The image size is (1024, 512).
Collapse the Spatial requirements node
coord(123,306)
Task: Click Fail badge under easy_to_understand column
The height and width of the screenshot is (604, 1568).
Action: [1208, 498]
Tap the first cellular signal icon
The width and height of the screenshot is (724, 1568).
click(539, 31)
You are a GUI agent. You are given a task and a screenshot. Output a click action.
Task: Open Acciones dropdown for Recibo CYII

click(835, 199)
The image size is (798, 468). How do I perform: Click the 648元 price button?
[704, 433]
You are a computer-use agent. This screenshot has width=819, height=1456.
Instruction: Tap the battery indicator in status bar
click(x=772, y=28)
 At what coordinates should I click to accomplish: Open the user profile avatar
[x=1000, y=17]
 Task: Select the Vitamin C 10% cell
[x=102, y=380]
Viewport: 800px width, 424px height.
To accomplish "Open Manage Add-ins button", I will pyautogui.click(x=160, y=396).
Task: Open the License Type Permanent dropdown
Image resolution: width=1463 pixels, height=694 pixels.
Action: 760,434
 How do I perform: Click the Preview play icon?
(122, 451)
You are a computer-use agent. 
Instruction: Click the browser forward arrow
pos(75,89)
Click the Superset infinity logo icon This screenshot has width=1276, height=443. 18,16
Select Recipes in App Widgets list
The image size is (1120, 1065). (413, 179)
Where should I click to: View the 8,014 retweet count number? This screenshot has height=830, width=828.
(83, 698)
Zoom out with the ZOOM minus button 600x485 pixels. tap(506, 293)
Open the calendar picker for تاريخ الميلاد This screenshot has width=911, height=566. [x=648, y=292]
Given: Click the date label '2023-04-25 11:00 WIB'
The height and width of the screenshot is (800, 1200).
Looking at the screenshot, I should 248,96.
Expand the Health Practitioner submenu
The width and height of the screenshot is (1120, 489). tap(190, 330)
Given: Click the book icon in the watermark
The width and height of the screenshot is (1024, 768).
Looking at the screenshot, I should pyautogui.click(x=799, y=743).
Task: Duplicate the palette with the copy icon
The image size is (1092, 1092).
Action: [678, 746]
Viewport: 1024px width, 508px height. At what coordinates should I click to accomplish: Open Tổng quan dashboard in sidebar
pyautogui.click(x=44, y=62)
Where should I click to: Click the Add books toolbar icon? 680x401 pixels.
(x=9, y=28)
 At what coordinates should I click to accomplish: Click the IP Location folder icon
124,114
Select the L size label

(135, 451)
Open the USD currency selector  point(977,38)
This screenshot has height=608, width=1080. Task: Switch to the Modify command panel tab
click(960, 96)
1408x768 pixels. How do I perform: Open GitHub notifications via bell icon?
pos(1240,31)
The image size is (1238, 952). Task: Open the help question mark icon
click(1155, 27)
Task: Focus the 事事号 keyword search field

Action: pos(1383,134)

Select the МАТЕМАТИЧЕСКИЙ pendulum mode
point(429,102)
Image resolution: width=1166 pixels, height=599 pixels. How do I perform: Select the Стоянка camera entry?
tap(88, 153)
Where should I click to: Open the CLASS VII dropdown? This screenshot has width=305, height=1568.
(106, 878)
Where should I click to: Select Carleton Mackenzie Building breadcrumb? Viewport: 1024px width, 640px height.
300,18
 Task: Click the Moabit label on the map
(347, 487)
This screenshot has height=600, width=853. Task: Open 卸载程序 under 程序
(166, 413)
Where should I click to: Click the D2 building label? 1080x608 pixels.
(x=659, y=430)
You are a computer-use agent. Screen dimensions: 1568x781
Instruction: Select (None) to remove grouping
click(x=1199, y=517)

○ ○ ○ ○ ○ ○ ○

# Goal of the exercise
Count every line of the material above that includes "agent", giving the total without any other words.

# Output of the task
4